__Work to be completed__. Copy nothing but the lines below running from the line containing "Given: Tick the 高考倒计时 app checkbox" through the line containing "Task: Switch to the Games tab", both end lines included.
Data for this task below:
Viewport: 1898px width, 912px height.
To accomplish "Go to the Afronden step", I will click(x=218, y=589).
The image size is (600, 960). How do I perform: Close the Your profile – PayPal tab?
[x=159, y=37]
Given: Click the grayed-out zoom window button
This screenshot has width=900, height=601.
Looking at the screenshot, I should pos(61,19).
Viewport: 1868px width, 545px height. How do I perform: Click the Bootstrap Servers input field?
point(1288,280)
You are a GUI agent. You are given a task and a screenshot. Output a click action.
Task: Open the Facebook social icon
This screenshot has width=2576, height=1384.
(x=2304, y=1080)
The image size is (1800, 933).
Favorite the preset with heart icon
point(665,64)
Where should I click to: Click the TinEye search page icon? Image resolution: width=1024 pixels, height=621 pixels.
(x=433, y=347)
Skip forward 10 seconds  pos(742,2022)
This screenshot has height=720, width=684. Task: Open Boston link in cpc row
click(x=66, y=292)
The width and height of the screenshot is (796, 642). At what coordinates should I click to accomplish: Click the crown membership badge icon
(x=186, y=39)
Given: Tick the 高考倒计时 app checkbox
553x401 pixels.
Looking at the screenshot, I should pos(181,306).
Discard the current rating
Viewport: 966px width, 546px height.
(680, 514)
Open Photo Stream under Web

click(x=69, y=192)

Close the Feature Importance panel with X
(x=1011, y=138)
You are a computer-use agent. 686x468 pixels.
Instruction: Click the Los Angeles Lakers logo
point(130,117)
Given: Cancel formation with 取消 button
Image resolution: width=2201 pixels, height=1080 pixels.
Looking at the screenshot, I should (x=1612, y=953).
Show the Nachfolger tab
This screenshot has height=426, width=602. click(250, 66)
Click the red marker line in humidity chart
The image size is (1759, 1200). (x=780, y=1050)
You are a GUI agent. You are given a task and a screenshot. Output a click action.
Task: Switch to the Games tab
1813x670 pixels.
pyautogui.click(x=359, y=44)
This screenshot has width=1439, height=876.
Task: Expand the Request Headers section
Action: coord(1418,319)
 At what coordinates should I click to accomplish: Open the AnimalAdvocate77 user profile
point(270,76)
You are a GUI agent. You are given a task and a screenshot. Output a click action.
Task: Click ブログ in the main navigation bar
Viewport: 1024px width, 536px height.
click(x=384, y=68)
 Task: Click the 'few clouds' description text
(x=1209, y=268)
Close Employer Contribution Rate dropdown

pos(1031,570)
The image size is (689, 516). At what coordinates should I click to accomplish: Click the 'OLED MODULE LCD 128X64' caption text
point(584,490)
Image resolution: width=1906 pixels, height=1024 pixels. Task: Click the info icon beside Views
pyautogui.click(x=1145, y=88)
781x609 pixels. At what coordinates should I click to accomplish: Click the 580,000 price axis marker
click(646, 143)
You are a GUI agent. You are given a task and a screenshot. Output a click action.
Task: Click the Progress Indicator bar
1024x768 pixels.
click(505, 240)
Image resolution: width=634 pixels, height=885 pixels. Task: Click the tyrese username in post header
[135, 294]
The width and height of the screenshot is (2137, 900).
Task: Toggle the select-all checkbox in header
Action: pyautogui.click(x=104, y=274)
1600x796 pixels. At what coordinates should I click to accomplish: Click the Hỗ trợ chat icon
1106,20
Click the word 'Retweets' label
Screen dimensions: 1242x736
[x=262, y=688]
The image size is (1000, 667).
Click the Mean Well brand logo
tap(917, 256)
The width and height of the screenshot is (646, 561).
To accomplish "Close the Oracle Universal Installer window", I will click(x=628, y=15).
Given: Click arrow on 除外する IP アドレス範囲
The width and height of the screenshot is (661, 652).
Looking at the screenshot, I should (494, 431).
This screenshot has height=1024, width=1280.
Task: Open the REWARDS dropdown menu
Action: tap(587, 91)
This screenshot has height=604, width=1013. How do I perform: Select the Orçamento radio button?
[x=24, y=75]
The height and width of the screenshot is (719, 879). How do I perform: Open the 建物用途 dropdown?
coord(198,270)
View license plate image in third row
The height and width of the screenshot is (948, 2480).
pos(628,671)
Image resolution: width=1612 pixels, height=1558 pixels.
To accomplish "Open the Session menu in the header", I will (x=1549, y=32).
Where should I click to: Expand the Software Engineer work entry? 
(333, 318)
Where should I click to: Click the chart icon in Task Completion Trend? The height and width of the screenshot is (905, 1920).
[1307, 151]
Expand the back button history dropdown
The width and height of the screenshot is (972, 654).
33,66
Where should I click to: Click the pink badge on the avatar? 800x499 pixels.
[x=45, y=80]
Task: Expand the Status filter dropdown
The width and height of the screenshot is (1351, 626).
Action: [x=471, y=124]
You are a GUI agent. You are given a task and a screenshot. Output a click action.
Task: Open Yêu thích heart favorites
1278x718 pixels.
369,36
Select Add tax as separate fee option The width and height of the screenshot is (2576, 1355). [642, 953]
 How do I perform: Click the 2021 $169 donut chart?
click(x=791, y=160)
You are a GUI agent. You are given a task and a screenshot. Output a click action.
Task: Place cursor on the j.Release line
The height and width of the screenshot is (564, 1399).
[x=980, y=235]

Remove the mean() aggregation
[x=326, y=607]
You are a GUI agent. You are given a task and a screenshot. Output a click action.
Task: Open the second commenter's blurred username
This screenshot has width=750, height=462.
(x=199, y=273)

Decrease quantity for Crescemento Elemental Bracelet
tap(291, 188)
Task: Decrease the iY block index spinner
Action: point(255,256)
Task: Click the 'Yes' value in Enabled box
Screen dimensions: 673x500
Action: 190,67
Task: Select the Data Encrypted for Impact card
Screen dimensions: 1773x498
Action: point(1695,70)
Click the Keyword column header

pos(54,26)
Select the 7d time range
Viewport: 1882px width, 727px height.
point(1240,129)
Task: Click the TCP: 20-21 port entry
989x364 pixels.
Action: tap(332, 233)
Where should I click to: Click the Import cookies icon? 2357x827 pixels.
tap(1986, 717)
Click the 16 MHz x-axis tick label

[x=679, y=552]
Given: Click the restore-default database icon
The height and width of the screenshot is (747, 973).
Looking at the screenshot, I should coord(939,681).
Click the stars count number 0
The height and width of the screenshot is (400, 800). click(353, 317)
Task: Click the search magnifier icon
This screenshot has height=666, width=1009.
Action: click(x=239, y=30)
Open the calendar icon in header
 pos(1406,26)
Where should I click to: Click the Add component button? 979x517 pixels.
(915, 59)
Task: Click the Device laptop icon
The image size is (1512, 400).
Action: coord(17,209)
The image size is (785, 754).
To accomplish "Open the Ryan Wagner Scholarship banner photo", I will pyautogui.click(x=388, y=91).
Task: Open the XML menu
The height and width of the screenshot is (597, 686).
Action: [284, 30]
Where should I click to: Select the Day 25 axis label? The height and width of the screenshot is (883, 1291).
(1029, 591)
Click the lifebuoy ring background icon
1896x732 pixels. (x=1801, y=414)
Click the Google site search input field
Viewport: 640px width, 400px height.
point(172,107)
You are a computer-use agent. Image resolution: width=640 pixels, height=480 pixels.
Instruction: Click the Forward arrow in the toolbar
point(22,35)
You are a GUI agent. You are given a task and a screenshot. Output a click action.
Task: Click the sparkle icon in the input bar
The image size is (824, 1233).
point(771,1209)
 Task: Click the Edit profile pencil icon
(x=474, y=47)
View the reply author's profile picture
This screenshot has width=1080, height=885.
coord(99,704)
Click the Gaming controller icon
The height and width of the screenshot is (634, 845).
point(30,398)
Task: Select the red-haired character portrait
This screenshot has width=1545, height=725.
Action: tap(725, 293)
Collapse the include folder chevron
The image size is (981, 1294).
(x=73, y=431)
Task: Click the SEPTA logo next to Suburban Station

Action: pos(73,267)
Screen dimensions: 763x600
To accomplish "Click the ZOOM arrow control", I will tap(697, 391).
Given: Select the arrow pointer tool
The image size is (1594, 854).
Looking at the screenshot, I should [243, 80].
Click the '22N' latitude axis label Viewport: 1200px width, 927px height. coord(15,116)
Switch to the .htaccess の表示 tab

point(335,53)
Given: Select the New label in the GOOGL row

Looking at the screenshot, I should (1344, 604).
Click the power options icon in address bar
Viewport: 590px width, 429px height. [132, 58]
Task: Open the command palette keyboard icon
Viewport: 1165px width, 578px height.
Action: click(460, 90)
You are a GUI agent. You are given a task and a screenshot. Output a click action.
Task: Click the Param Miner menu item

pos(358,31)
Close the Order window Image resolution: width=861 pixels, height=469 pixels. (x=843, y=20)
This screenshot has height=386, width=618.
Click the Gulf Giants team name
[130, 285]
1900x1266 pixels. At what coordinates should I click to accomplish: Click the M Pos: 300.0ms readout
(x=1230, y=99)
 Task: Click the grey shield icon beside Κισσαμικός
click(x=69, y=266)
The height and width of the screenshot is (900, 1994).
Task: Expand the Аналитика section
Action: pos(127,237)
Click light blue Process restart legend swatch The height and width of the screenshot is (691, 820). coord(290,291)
End of Data for this task.
__Exercise solution__.
Given: Tick the 高考倒计时 app checkbox
553x401 pixels.
Looking at the screenshot, I should pos(181,306).
Discard the current rating
Viewport: 966px width, 546px height.
(680, 514)
Open Photo Stream under Web

click(x=69, y=192)

Close the Feature Importance panel with X
(x=1011, y=138)
You are a computer-use agent. 686x468 pixels.
Instruction: Click the Los Angeles Lakers logo
point(130,117)
Given: Cancel formation with 取消 button
Image resolution: width=2201 pixels, height=1080 pixels.
Looking at the screenshot, I should (x=1612, y=953).
Show the Nachfolger tab
This screenshot has height=426, width=602. click(250, 66)
Click the red marker line in humidity chart
The image size is (1759, 1200). (x=780, y=1050)
You are a GUI agent. You are given a task and a screenshot. Output a click action.
Task: Switch to the Games tab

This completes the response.